We have found no way to stop the fighting once it starts, except to pull them apart, which is dangerous. We've tried air horns, pepper spray, water, blankets, hair spray. Nothing stops them until one of them gives up. They have suffered numerous injuries as a result. They weigh 88 lbs each and you cannot do an alpha roll on them when they are fighting. It's impossible.
I know I'm asking a lot. But, I want to feel better about our decision to re-home one of them. I feel like they are not getting the best that they deserve. It just doesn't seem fair that they should have to live this way.
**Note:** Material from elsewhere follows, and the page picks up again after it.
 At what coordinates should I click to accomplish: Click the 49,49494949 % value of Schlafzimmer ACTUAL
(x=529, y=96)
We cannot love either of them the way we would like because of the fear of setting them off.
I agree with you, Robin, we have to be so vigilant that we hardly ever take them on walks or in the car. We haven't, however, been able to figure out just what sets them off. It's just really sad.
And, yes, they were neutered before we brought them home. (10/31/2008)
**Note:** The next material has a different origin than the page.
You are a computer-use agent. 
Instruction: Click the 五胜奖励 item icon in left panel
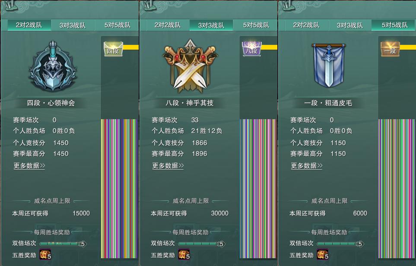pyautogui.click(x=45, y=254)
I have 8 dogs and have a similar problem with 2 boys from the same litter. They are a year old now and I will have them fixed soon. I have the same problem with especially one attacking the others when he can't get to a cat/dog he sees on the street. One thing that has worked for me is an animating spray. It's supposed to be used on females back legs/tail during heat. They hate it and when they get angry and are about to fight I threaten them with the spray.
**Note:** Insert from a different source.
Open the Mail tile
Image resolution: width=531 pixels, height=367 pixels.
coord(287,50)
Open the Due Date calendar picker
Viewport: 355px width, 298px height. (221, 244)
They are smart and know what the word means so when the growling begins I say "Who needs the spray?" it usually works. They love their weekly bones so if I have some in the refrigerator I can distract them that way too as they know what the word means and run to the refrigerator when they hear it, forgetting everything else. They are still young though. My husky and another female (1/3 her size, but with a temper) have had numerous fights. I now have the other female on half a Rivotril everyday and this has helped 90%. Rivotril is a mild muscle relaxant. (11/01/2008)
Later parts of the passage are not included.